Sentí un escalofrío recorrerme cuando, de repente, me di cuenta de que Daniel había dejado de respirar. El pánico se apoderó de mí en ese instante.
—¡Daniel! —grité con todas mis fuerzas, esforzándome por despertarlo, pero su cuerpo permanecía inmóvil y silencioso. No obtuve respuesta alguna, y la angustia empezó a inundar mi ser. Cada segundo parecía una eternidad mientras la desesperación crecía en mi pecho.
—¡María! —grité, sintiendo cómo mi voz se rompía por el miedo que me invadía. En ese instante, María salió disparada hacia mí en cuanto oyó mi grito.
—¿Qué ocurre? —preguntó, mostrándose visiblemente alarmada.
—¡Llama a la ambulancia! Daniel no está respirando —le respondí, esforzándome por mantener la calma a pesar de que mi voz traicionaba claramente el pánico que sentía en mi interior.
María actuó con rapidez y no dudó en llamar a la ambulancia de inmediato. Mientras esperábamos su llegada, intenté realizarle maniobras de reanimación cardiopulmonar a Daniel, pero, lamentablemente, no mostraba ninguna señal de respuesta. Cada minuto que pasaba se sentía interminable, como si el tiempo se hubiera detenido, hasta que por fin empezamos a escuchar el sonido lejano de las sirenas que se acercaban rápidamente.
Los paramédicos arribaron con eficiencia y se hicieron cargo de la situación de inmediato. Sin pensarlo dos veces, decidí subirme a la ambulancia con ellos, sin quitar la vista de Daniel ni un momento. En mi pecho, mi corazón latía con fuerza, una mezcla intensa de miedo y esperanza que me atenazaba.
En el hospital, el tiempo transcurrió de manera interminable. Ocupé un asiento en la sala de espera, con las manos temblorosas y el corazón oprimido. Finalmente, un médico se acercó a mí con una expresión grave.
—Lamento profundamente informarle —comenzó, con un tono suave—. Hicimos todo lo que estuvo a nuestro alcance, pero lamentablemente no pudimos salvarlo.
Sentí como si el mundo que conocía se estuviera desmoronando a mi alrededor. Las lágrimas comenzaron a brotar de mis ojos de manera incontrolable, y pronto me vi completamente abatida, llorando con desesperación. La angustia que me invadía era tan abrumadora que, en medio de ese torrente de emociones, perdí el conocimiento y terminé desmayándome en el hospital.
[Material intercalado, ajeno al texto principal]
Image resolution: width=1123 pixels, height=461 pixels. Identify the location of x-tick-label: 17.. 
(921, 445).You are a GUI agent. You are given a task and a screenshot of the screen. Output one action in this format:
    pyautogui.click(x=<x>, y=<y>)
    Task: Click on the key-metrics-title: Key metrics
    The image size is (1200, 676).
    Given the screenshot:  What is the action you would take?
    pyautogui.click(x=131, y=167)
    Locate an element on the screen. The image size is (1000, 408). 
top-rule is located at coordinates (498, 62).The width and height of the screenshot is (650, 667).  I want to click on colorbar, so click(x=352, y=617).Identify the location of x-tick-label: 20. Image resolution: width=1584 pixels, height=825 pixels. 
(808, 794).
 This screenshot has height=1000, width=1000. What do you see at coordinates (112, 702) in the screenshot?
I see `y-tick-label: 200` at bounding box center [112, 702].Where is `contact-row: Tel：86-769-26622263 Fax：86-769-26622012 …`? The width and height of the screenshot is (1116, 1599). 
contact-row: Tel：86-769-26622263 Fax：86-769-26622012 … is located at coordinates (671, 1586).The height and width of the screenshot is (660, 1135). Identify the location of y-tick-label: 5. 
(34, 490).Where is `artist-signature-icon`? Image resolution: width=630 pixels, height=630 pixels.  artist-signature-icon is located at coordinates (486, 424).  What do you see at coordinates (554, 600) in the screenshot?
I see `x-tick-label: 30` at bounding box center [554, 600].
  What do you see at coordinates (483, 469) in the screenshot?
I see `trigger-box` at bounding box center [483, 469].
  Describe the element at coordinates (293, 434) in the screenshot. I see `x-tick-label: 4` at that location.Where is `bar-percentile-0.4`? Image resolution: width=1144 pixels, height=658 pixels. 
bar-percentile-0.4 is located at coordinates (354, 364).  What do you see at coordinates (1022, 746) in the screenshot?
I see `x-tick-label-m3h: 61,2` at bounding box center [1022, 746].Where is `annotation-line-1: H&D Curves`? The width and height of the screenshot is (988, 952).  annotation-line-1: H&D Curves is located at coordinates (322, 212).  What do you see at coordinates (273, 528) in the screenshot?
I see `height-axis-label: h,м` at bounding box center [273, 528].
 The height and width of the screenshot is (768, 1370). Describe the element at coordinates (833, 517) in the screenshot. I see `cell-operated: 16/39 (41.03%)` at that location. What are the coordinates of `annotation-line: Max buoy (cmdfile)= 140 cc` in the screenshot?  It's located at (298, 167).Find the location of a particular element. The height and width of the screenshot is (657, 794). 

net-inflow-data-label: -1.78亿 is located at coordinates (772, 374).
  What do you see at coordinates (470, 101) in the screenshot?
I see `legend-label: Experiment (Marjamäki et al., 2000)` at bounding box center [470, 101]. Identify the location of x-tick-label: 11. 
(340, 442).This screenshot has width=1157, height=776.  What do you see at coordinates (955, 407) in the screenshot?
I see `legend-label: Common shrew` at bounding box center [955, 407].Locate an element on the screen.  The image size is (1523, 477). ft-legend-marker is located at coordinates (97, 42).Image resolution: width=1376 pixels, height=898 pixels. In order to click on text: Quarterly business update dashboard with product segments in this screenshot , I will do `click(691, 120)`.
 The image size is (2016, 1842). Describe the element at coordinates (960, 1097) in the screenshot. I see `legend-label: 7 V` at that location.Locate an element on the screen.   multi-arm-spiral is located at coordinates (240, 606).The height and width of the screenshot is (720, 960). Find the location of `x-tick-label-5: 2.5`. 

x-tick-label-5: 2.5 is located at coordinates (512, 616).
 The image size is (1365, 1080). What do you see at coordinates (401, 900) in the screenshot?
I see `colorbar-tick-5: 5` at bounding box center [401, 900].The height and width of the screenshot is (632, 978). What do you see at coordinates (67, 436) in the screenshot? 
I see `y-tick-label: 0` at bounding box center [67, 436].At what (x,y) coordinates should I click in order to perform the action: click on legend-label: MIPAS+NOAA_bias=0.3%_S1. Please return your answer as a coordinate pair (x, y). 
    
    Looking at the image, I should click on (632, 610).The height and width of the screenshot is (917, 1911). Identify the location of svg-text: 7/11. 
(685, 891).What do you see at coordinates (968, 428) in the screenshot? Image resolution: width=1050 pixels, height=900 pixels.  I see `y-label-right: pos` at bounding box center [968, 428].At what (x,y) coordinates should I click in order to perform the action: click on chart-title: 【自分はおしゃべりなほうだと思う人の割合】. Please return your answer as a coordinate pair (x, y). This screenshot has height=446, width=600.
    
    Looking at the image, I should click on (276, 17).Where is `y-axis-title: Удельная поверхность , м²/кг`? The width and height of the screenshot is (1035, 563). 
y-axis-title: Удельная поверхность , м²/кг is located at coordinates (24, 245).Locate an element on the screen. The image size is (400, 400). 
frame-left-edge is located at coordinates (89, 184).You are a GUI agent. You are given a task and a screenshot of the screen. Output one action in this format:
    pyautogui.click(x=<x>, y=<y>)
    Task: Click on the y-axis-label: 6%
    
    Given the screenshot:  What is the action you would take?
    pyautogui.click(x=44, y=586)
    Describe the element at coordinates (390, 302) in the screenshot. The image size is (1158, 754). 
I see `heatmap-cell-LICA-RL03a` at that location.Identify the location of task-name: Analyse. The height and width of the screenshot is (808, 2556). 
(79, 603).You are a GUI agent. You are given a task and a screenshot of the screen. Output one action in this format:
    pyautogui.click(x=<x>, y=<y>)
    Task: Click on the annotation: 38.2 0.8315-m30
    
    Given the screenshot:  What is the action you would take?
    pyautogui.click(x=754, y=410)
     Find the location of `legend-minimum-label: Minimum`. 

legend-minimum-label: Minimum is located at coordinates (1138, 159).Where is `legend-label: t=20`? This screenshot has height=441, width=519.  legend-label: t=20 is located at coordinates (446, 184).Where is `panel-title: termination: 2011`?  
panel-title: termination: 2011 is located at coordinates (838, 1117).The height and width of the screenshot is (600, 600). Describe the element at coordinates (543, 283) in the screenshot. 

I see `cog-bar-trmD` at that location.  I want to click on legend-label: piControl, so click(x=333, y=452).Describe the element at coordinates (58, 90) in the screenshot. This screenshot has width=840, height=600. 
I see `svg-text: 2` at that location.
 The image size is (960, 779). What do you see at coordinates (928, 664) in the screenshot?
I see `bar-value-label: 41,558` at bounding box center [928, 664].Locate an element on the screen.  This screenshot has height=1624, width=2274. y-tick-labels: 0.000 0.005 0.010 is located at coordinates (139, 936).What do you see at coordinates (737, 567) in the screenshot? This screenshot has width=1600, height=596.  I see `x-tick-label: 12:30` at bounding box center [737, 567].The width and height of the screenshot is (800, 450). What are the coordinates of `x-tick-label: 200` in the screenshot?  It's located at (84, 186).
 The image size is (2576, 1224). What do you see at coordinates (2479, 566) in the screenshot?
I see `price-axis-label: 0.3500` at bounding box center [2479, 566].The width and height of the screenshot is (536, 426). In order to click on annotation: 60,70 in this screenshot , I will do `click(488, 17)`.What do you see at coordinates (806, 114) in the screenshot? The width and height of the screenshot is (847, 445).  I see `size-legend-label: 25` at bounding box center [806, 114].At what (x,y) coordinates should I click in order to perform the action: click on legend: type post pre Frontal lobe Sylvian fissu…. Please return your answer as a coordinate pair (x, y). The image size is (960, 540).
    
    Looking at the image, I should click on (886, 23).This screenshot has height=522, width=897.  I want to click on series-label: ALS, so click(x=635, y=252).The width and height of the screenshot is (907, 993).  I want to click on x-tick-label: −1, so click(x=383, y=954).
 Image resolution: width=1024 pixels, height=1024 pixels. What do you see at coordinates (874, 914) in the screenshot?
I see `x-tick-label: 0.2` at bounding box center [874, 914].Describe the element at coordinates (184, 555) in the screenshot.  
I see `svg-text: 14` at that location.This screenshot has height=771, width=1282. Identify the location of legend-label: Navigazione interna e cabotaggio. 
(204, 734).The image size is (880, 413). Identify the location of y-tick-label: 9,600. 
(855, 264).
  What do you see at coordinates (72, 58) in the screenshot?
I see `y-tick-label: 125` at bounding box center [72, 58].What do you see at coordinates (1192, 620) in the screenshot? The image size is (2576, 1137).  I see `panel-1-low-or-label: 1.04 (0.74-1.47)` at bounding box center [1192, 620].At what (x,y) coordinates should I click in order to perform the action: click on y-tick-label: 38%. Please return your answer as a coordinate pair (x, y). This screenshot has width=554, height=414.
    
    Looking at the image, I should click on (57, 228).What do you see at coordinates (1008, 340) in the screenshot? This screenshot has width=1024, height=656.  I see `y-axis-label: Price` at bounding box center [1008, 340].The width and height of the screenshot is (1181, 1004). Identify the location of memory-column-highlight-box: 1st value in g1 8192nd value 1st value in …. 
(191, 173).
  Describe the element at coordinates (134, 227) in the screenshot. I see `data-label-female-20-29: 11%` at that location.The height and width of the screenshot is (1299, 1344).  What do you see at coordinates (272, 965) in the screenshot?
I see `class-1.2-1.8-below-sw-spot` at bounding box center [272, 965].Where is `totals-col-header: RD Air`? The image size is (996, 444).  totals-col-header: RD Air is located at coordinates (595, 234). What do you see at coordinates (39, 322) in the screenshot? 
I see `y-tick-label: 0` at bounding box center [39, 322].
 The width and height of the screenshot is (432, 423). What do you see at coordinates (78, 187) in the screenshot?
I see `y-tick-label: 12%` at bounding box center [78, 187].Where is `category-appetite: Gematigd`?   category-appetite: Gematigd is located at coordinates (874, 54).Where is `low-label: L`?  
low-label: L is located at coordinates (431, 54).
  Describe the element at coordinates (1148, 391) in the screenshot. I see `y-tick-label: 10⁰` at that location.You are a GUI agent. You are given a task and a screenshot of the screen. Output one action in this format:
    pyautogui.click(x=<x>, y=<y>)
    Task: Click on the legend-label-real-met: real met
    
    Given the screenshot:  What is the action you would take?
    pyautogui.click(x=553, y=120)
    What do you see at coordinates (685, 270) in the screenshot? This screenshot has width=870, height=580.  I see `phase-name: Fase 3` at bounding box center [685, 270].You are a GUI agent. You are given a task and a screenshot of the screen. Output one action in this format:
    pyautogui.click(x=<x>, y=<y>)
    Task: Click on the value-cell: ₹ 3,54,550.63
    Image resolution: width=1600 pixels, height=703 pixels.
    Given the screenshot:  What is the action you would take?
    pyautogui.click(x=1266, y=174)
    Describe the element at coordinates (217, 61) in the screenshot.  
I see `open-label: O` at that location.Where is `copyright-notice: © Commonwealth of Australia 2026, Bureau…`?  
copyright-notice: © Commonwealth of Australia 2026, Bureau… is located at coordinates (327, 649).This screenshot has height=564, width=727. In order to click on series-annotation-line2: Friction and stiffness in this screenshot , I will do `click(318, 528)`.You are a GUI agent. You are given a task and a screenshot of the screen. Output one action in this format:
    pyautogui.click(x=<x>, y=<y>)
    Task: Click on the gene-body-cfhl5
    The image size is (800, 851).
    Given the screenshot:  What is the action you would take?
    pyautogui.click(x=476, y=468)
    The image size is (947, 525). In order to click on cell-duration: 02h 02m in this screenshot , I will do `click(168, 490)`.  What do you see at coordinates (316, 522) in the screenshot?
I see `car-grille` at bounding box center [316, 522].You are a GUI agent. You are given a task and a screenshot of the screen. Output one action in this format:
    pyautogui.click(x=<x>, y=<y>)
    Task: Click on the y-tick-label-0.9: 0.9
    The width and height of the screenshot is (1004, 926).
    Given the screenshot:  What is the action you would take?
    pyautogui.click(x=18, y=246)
Cuando finalmente desperté, me encontré rodeada de un ambiente lleno de preocupación. A mi lado estaban Laura, y María. Laura me apretó la mano con ternura y fijó en mí una mirada repleta de compasión y apoyo, como si intentara transmitir todo su aliento y fuerza a través de ese simple gesto.
—Estoy aquí contigo —dijo Laura, su voz era un consuelo en medio de mi dolor.
María, con su presencia calmante, me abrazó y me susurró palabras de consuelo. Sentí que, aunque el dolor era inmenso, no estaba sola.